Look for "heading" in each line of the entries, and return the matching lines.

> [Saved data entries]:
···

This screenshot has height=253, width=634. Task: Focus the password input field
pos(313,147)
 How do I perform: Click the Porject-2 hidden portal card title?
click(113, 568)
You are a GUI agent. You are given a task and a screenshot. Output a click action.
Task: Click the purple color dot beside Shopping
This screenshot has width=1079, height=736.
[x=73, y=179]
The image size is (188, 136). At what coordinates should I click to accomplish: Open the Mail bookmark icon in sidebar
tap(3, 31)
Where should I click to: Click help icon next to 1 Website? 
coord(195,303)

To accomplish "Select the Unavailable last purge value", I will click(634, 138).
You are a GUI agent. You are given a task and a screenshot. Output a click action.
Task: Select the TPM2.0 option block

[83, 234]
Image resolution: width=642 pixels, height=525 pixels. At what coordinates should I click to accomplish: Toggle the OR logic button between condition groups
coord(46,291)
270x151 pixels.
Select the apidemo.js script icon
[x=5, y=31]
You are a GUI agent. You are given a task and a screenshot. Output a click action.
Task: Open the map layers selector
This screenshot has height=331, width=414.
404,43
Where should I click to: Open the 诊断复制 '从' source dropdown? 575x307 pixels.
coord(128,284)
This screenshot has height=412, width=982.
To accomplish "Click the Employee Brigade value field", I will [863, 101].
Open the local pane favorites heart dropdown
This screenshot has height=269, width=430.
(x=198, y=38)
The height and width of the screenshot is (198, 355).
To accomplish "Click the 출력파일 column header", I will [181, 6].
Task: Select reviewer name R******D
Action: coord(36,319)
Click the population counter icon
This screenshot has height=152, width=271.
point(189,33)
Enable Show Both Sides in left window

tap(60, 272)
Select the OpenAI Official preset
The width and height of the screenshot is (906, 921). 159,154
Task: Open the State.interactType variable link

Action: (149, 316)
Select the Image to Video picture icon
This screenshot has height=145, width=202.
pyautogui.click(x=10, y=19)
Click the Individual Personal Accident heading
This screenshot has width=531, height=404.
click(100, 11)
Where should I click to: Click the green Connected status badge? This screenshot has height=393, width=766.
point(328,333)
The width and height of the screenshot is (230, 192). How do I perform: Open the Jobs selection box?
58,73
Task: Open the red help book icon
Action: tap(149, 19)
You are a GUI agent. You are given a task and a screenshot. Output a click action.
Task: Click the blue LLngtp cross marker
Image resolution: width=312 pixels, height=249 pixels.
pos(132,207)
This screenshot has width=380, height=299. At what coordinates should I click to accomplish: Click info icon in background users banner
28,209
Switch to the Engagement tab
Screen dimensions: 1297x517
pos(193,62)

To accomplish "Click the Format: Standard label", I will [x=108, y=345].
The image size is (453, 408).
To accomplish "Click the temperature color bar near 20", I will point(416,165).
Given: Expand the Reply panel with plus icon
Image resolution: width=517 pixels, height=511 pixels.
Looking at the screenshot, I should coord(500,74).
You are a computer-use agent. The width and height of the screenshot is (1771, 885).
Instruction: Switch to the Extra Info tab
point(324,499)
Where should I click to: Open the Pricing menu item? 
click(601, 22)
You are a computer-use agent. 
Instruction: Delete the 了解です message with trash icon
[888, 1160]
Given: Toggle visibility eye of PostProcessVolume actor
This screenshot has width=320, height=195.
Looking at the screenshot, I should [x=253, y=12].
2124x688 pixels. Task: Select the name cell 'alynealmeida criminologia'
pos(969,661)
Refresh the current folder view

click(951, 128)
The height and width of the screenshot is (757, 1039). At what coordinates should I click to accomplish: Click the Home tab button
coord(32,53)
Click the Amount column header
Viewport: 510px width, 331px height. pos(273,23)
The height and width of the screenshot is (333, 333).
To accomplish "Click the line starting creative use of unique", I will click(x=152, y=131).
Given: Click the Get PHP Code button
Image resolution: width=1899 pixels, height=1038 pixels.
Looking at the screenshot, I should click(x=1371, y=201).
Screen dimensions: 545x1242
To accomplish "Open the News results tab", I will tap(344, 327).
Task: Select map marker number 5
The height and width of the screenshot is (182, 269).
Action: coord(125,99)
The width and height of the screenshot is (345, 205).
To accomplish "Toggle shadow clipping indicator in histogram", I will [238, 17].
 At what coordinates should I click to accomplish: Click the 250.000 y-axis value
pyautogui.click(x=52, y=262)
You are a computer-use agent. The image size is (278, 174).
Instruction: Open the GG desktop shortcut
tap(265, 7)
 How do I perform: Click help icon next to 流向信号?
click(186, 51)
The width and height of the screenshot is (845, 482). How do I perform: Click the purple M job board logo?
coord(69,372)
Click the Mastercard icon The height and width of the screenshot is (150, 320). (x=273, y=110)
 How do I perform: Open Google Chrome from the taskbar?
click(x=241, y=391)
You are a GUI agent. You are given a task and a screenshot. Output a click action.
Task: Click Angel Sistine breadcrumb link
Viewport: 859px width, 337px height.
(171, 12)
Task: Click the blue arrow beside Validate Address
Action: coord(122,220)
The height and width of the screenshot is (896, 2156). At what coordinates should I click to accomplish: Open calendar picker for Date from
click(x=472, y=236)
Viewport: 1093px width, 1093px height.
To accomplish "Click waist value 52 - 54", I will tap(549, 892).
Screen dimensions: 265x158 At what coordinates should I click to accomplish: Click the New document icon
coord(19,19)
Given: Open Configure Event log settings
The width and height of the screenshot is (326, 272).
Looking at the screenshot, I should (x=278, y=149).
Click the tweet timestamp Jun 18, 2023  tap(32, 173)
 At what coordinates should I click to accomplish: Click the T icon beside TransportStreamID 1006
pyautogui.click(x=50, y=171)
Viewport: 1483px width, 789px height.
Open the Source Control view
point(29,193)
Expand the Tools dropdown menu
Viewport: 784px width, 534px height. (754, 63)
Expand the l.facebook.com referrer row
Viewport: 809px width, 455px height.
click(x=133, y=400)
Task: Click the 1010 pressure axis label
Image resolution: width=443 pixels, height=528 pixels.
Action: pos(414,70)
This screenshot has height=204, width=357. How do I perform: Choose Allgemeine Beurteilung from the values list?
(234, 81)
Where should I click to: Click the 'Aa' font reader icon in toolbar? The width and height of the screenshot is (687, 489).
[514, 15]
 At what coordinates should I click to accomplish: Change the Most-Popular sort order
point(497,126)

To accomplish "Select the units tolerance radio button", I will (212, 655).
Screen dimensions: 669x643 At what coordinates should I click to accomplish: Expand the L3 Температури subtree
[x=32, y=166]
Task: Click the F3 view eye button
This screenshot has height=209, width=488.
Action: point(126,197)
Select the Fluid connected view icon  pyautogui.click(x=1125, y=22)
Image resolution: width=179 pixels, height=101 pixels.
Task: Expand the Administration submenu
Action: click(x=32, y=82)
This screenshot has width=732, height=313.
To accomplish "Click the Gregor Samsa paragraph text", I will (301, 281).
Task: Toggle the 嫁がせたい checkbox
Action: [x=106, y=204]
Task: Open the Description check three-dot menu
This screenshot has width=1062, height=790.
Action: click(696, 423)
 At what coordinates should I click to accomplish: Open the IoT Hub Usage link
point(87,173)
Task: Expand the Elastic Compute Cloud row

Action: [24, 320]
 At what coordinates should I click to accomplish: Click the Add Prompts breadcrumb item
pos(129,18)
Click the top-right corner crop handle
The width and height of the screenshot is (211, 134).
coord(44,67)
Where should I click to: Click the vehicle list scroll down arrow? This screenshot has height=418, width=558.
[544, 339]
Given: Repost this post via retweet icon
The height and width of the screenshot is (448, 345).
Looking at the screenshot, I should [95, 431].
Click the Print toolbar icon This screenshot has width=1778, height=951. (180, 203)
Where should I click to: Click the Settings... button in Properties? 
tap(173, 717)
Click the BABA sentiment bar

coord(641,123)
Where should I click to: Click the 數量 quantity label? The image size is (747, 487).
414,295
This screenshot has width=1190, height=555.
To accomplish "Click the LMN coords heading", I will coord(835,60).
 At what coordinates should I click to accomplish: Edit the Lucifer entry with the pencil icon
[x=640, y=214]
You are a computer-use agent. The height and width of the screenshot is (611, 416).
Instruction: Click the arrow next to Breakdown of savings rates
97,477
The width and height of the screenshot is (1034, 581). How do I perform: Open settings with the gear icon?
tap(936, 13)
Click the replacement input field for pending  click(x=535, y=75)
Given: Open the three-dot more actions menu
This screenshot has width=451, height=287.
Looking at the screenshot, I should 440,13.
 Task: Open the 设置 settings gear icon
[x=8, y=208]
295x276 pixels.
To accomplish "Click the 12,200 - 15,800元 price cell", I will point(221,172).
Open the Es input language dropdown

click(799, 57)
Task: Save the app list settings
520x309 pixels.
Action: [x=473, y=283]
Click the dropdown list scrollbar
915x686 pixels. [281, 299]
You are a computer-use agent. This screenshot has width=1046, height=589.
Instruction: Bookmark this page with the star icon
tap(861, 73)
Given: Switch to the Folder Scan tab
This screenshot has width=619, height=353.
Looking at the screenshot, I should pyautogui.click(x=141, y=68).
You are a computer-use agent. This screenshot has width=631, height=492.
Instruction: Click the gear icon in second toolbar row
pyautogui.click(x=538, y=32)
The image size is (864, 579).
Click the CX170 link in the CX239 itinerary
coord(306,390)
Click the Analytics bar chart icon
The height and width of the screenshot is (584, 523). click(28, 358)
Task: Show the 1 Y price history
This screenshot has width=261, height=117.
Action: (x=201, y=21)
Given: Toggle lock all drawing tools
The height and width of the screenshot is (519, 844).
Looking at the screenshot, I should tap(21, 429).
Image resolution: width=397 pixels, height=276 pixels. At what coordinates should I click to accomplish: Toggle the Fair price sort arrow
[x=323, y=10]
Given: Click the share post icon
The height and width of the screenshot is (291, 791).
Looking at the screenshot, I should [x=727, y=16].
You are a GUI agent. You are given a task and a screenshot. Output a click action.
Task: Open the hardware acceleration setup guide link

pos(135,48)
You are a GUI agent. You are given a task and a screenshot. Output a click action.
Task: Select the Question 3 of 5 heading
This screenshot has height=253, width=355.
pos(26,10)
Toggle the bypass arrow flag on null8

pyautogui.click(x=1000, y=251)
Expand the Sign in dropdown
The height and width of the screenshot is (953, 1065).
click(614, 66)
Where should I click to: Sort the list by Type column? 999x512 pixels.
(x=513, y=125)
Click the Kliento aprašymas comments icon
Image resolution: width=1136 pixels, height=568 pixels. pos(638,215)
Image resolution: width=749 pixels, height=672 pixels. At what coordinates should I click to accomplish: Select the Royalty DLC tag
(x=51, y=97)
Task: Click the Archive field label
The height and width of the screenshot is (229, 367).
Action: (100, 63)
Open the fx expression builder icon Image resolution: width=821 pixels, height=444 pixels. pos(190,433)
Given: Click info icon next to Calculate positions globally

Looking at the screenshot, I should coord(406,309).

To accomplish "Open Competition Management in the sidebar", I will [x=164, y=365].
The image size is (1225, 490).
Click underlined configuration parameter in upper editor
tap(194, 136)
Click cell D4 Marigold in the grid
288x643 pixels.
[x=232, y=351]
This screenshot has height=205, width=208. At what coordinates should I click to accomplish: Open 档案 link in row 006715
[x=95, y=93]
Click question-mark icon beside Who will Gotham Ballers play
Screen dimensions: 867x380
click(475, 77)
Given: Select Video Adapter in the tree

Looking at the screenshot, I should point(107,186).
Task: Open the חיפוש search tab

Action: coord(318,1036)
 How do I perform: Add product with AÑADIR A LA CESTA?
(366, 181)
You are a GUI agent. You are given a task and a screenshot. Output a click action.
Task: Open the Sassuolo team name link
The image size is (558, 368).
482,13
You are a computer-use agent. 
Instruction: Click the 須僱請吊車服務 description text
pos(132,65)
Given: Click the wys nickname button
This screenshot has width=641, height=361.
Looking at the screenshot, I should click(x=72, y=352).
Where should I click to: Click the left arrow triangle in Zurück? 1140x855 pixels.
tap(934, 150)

···

> [Task result]:
Click the Individual Personal Accident heading
To accomplish "Click the LMN coords heading", I will coord(835,60).
Task: Select the Question 3 of 5 heading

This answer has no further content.